In addition to the junctional myosin pool, we also detected rapid pulses of myosin assembly and disassembly at the free apical cortex of NBs. Medial myosin flows toward AP and DV junctions and may fuse with them, correlating with contractions of both AP and DV edges. Peak myosin concentrations of either junctional or medial myosin often coincided with apical area reduction, suggesting that the actomyosin activity of either pool can be the immediate cause for apical contraction. In contrast to NICs, medial myosin clusters more frequently fused with DV junctions in NBs. We therefore propose that the coupling of actomyosin to DV junctions is specifically enhanced in ingressing NBs.

Myosin pulses were previously reported in the context of AP edge disassembly during cell intercalation (Rauzi et al., 2010; Fernandez-Gonzalez and Zallen, 2011) and during cell shape stabilization in apically constricting cells, including the Drosophila mesoderm (Martin et al., 2009, 2010; Jodoin et al., 2015; Xie and Martin, 2015), amnioserosa cells during dorsal closure (Blanchard et al., 2010; David et al., 2010; Sokolow et al., 2012), and the C. elegans endoderm (Roh-Johnson et al., 2012). Medial myosin pulses increased in amplitude throughout NB ingression, correlating with stronger contractions of the apical cortex. Junctional myosin levels were also progressively enhanced and temporally matched with changes in cell edge length. These data suggest that transmission of tension from the medial cortex to the junctions is a conserved feature of apical constriction (Martin and Goldstein, 2014). Currently, there is no clear evidence from any system as to whether medial or junctional myosin alone can effectively promote apical constriction.
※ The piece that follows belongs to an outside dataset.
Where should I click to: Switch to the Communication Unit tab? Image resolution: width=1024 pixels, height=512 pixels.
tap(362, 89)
The regulation of the linkage between a pulsatile actomyosin network and apical junctions is thought to be crucial for the ratcheting that stabilizes apical contractions (Roh-Johnson et al., 2012; Xie and Martin, 2015). The loss of Canoe, a linker between actomyosin and apical junctions (Sawyer et al., 2009, 2011), and Smog, a G protein–coupled receptor that controls the levels of junctional myosin (Kerridge et al., 2016), significantly delayed NB ingression. Notably, apical contractions in Canoe- and Smog-compromised embryos were more strongly reduced in NBs than in NICs, suggesting that cytoskeletal coupling to the junctions might be differentially regulated during ingression. Stronger connections between actomyosin and the junctions could therefore enhance cortical contractions in NBs and further promote myosin recruitment via biomechanical feedbacks (Fernandez-Gonzalez et al., 2009).
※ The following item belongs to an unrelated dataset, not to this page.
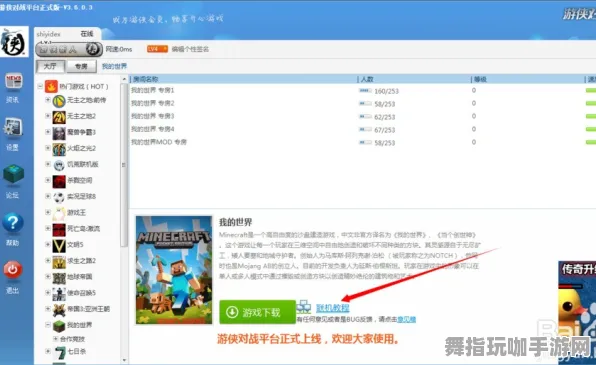This screenshot has width=596, height=365.
Task: Select the 我的世界 grass block icon
Action: [x=59, y=325]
Ingression of individual cells is a community effort

NICs adjacent to an NB expanded their apical domain up to 50% as NBs ingressed. These cells also displayed lower levels of myosin at late stages of ingression in contrast with NBs, in which myosin is elevated, suggesting tension anisotropy between NBs and their neighbors. Indeed, reducing local tension around NBs by laser ablation increased ingression speed fourfold, whereas converting neighbors into NBs that also constrict slowed down ingression. Thus, tension anisotropy between NBs and neighbors regulates normal ingression dynamics. Such a balance of forces model should also shape the interpretation of tissue-wide manipulations of myosin activity or changes in actomyosin–AJ coupling. For example, the normal ingression speed seen in embryos with ∼40% of normal myosin levels (zip-RNAi) may be the result of a readjusted force balance where actomyosin contractility is reduced in both NBs and neighbors. Nevertheless, it was surprising to see that even strong reduction of myosin to ∼10% of normal allowed many NBs to ingress, albeit with irregular apical shape and contractile activity. This finding points to other mechanisms that make major contributions to apical domain loss in NBs. A likely candidate is the endocytosis of apical and junctional proteins, which is currently being investigated.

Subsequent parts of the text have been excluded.